De berço evangélico, Júlia conta que só foi saber sobre a comunidade trans depois de muitos anos, mas que desde adolescente sentia vontade de agir e se vestir como mulher, muitas vezes usando roupas femininas escondida da família. A aceitação foi complicada no início.
“Com uns 15 anos, minha mãe comentou que alguém da família sugeriu que ela me desse testosterona, para eu ter um jeito de homem. Isso é um absurdo. É absurdo a gente imaginar que fazem isso com outras pessoas para colocarem elas dentro desses padrões”, revela. Hoje em dia, a relação de Júlia com os pais é muito boa e a jovem se diz grata por ter o suporte e apoio de ambos.
Para Vitor José, 25, a descoberta de si mesmo foi parecida com a de Júlia. Desde pequeno ele se sentia diferente, mas foi aos 19 anos que entendeu de fato o que estava acontecendo. No começo, Vitor não teve muito apoio dos pais, fez muitas coisas da transição sozinho e sentia que não podia conversar com ninguém.
“(Meus pais e eu) nos damos bem, mas teve épocas muito difíceis, pra eles e pra mim também. Eu entendo que eles não sabiam de nada, então foi difícil pra eles aprenderem. Agora que estou mais velho eu consigo mostrar as coisas pra eles e eles entendem um pouco melhor. Mas não é tão simples assim, tenho que ter muita paciência com eles, do mesmo jeito que eles tiveram comigo”.
Transição hormonal
Não são todos os trans que optam por passarem pela transição hormonal, mas aqueles que desejam fazer o procedimento precisam de apoio e suporte médico. A medicação é pesada e se não for manipulada da forma correta pode causar danos à saúde.
“Demorou uns dois anos até eu começar a tomar (hormônio) mesmo, porque eu tinha medo, as pessoas colocam muito medo na gente, elas não te apoiam, só colocam medo”, conta Vitor. “Eu comecei sem suporte nenhum, mas quero que as pessoas que estão iniciando tenham suporte, que elas não precisem passar pelo que passei durante minha transição”, declara Júlia.
Preconceito
A atual realidade de pessoas trans no Brasil é de marginalização. Um estudo feito em 2017 pela Associação Nacional de Travestis e Transexuais (Antra), o Mapa dos Assassinatos de Travestis e Transexuais no Brasil mostra que a cada 48 horas uma pessoa trans é morta no Brasil.
Cerca de 90% de mulheres trans trabalham no meio da prostituição por falta de oportunidades em outras áreas. Há crianças de 15 anos se prostituindo por não terem apoio da família e não terem como se sustentar.
Para Júlia, essa situação é de extrema tristeza e ignorância. “As pessoas dificultam nossa vivência nesse mundo e seria muito melhor se elas procurassem informações, convivessem com pessoas trans e percebessem que somos pessoas reais como qualquer outra”, declara.
Vitor vê o preconceito como uma consequência da falta de conhecimento. “É por falta de conhecimento mesmo.

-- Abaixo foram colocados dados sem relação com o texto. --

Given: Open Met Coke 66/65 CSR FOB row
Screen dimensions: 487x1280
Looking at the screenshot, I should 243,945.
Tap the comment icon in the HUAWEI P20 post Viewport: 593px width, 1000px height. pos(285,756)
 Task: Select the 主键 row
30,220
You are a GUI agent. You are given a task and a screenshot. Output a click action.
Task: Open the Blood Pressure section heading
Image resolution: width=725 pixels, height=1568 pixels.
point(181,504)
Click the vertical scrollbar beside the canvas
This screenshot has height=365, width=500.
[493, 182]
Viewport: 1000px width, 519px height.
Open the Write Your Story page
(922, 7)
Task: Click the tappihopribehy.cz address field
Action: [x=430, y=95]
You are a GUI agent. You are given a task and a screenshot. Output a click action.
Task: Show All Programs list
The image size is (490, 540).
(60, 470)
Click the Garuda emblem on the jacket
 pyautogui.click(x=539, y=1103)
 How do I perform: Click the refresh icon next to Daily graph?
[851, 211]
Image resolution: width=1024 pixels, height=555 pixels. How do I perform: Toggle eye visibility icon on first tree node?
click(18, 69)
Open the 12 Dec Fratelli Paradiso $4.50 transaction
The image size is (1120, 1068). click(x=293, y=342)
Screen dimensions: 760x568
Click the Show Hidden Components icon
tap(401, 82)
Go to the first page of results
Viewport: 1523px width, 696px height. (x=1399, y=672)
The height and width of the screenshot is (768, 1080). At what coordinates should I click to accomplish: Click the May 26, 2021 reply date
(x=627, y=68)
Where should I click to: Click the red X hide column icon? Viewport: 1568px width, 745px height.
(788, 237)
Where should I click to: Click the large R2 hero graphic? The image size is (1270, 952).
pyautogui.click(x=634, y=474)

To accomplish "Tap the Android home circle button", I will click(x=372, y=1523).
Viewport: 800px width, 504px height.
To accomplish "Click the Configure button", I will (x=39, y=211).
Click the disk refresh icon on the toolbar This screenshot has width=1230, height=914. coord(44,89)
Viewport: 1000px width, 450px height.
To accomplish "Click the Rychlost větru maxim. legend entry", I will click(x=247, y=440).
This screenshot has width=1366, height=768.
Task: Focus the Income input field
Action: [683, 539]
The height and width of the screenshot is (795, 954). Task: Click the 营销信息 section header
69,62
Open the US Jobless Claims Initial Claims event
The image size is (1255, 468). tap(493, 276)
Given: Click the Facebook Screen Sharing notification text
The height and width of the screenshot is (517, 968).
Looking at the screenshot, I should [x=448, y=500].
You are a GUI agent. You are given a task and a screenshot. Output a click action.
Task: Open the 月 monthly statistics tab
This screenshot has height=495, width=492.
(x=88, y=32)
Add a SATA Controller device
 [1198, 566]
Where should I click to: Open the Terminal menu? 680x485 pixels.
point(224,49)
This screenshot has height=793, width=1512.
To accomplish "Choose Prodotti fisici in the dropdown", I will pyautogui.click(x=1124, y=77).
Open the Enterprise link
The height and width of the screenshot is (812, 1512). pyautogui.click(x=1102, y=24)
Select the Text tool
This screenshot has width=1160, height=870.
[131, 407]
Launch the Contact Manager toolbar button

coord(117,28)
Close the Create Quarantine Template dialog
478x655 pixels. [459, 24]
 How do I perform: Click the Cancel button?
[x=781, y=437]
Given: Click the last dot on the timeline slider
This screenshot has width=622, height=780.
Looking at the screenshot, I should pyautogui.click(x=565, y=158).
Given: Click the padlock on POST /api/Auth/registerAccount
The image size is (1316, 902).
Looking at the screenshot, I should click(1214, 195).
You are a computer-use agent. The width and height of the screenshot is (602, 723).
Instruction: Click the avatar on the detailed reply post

Eu sei que muitas vezes eu sou a primeira pessoa trans que alguém está conhecendo, mas eu peço que todo mundo discuta sobre o assunto com as pessoas, porque é muito importante”.
Troca de nome
O Provimento 73/2018 afirma que maiores de 18 anos podem requerer a alteração de nome e gênero “a fim de adequá-los à identidade autopercebida”. O solicitante deverá ir ao cartório em que foi feito o seu primeiro registro para solicitar as alterações. Segundo o texto, o procedimento será feito com base na autonomia do requente, que deverá declarar sua vontade ao registrador, independente de autorização judicial prévia ou comprovação de cirurgia.
O provimento certifica também que as informações sobre a alteração não serão divulgadas sem a vontade da pessoa ou da Justiça. A respeito dos demais documentos da pessoa, o texto regulatório afirma que serão oficialmente notificados os órgãos responsáveis pelo RG, ICN, CPF e passaporte, além do Tribunal Regional Eleitoral respectivo. Mas caberá ao próprio requerente procurar essas instituições para que obtenha os novos registros.
O Cartório de Registro Civil em Itu, localizado na Praça Duque de Caxias, 46, Centro, disponibiliza uma lista com todos os documentos necessários para a troca de nome. De acordo com o Cartório, cerca de 20 pessoas já realizaram a troca na cidade.